Task details: Restate the data word for word. Leave the pictures out.

(Records excerpted from a collection)
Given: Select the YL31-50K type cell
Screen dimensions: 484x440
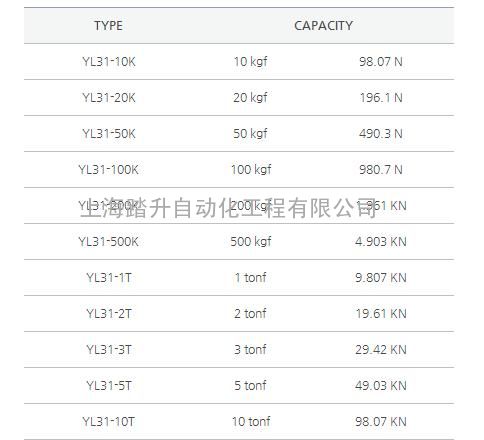Looking at the screenshot, I should click(x=109, y=134).
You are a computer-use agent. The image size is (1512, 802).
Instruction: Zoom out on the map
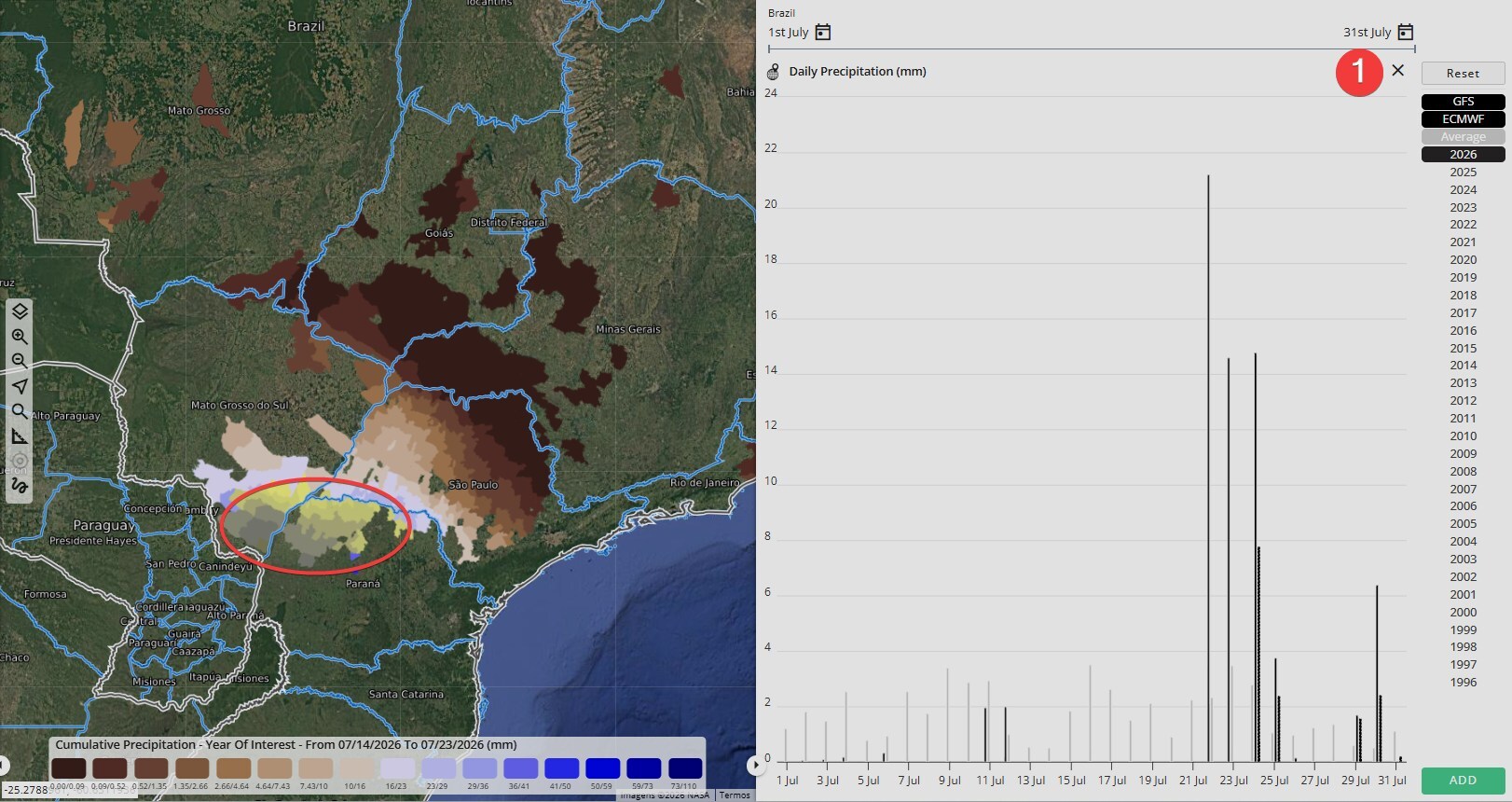(20, 361)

Result below:
Given: Select the YL31-50K type cell
Screen dimensions: 484x440
Looking at the screenshot, I should click(x=109, y=134).
You are a computer-use agent. The image size is (1512, 802).
Instruction: Zoom out on the map
(20, 361)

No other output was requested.